Nielson mused while sitting amid stacks of packed boxes in his office on Tuesday. He was preparing to drive out of Washington with a fully loaded car early Thursday to travel back to Utah.
He and his wife will enter the LDS Church's Missionary Training Center in Provo on Feb. 6 to begin a mission to Sydney, Australia. He doesn't plan to return to Washington again before his term expires on Jan. 3.
But Nielson took one parting shot at what is good and bad about Congress, what he will miss and what he will not.
"I won't miss the inefficiency. Congress is slow getting started every year. It wastes the first six to eight weeks after it convenes. Most state legislatures meet and finish their business by the time it takes us to get going," Nielson said.
"The extreme partisanship - I won't miss that either. I had come from a state legislature that was pretty non-partisan. In my career there, I was in the majority party three times and in the minority once. But I was able to accomplish as much in the minority. It doesn't work that way in Congress."

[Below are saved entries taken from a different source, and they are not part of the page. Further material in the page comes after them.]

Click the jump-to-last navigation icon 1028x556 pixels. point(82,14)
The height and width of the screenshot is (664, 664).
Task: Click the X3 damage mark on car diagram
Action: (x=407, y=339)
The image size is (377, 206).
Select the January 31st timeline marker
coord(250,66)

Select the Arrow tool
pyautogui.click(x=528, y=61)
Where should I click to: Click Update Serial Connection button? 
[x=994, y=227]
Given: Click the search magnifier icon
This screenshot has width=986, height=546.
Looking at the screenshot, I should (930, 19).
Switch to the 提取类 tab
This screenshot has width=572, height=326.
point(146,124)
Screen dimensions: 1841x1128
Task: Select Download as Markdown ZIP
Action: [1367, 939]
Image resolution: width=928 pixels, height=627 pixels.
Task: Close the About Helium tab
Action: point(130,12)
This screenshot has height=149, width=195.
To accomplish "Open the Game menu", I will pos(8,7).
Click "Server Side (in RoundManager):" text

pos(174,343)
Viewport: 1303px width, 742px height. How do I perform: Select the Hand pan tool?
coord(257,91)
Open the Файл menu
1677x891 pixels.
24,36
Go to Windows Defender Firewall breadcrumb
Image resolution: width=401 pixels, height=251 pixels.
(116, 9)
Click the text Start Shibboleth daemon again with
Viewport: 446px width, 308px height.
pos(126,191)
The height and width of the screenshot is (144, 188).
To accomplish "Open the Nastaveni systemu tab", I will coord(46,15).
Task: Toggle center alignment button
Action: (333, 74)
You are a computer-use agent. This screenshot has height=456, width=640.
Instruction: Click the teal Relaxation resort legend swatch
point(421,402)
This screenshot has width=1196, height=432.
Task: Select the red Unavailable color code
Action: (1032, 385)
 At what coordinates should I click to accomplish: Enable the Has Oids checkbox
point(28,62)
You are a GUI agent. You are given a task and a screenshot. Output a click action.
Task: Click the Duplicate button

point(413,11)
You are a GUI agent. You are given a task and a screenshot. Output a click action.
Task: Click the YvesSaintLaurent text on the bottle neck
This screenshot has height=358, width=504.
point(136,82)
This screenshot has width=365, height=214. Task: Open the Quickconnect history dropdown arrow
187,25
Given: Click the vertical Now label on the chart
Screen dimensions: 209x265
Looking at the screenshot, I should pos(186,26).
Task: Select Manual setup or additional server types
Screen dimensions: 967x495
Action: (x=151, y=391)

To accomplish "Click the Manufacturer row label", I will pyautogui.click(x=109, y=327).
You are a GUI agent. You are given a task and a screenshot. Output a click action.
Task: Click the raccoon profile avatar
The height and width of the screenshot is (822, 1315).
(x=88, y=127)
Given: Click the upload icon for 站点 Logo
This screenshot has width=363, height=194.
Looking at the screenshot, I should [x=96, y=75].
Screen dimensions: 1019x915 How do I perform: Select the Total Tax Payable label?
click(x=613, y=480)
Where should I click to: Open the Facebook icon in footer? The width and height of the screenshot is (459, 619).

He added, "Even if you come up with a good bill, the committee chairman will take it and claim it as his own."
He also said House and Senate rules often force duplicative hearings and allow conferences that are supposed to work out differences between House- and Senate-passed bills to take actions never envisioned in original bills.
For example, he said, a state legislature seeking a compromise on bills proposing $100 million or $120 million for a program might "draw the line in the middle with $110 million. But in Congress they would end up with $140 million.
"That's because they take the good in both bills, add them together and come up with a more expensive bill."
But Nielson also found much in Congress to be satisfying, and he will miss that.
"I'll miss my associations with people from all over the nation," he said. He adds that 95 percent of the people in Congress are of the highest quality.
"Even though people might not believe it, they are upright, honest people who do their best to represent their districts. But there are a few who have associations that aren't the most proper, and a few people who are overly negative and can't say anything good about anyone or anybody," he said.
He also enjoyed being in the middle of making policy - such as being a key player in last year's new Clean Air Act as a member of the House Energy and Commerce Committee and being around important people - his office even once belonged to Lyndon B. Johnson.
"It's been a privilege to be here, and I've thoroughly enjoyed it," he said. "But it's time to move on."